▶ _PROBLEM SET_
A - Copy out the wealth gap piece from "If you want" up to and including "on from there.", replacing "UK earners" with "British earners".
B - What problem does the wealth gap piece say an extraordinary wealth gap causes?

▶ _ARTICLE_
** BEGIN **

There are now (according to them) 2781 billionaires, 141 more than last year and 26 more than the overall record.

They suggest that that group of people are worth $14.2 trillion.

The current estimate of the UK wealth is around $12 trillion.

It's a problem, isn't it this huge and massive separation?

If you want to put it into perspective, if you're earning over £45,000 in the United Kingdom, you're in the top 25% of UK earners; if you earn over 65,000, you're in the top 10% of UK earners. That's a massive contrast to somebody who has over a billion dollars.

The problem with such an extraordinary wealth gap is that we start storing more wealth at the top end and less and less at the bottom.

We've been on this track since the 1970s, worse in the 1980s, and then kicked on from there.

Our system for commerce worldwide promotes this extraordinary bubble of wealth at the top end.

Kevin Bridges once said in one of his fantastic sketches, "The problem is not poor people spending money. It's rich people saving money". 

This happened, at least in part, because of the shareholder Primacy model, which was introduced in the 1980s by an economist named Milton Friedman, who advised Margaret Thatcher and Ronald Reagan.

It was off the back of this type of stuff that they started to sell shares in building societies in the United Kingdom, a process known as 'carpet-bagging' where normal people ran fast to get £2000 or £3000 they would never have had and spend it on a holiday, and then they never had it anymore, and then private people owned the banks.

** END **

▶ _GIVEN DATA_
** BEGIN **

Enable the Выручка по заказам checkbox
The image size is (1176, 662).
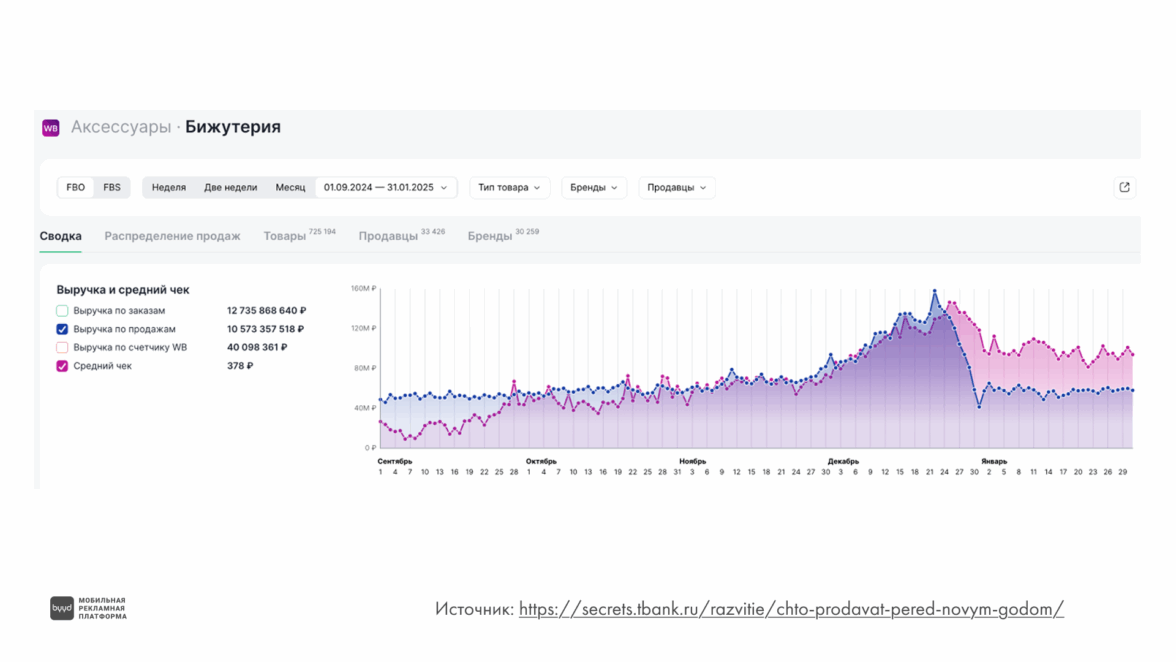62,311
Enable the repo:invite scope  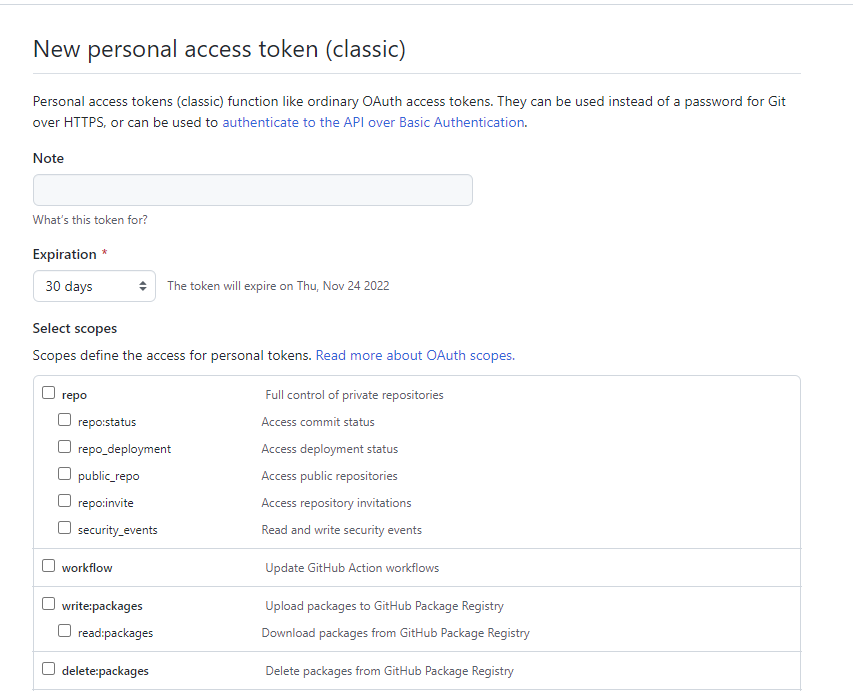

** END **

▶ _COMPLETE ANSWERS_
A -
If you want to put it into perspective, if you're earning over £45,000 in the United Kingdom, you're in the top 25% of British earners; if you earn over 65,000, you're in the top 10% of British earners. That's a massive contrast to somebody who has over a billion dollars.

The problem with such an extraordinary wealth gap is that we start storing more wealth at the top end and less and less at the bottom.

We've been on this track since the 1970s, worse in the 1980s, and then kicked on from there.

B - An extraordinary wealth gap causes more wealth to be stored at the top end and less and less at the bottom.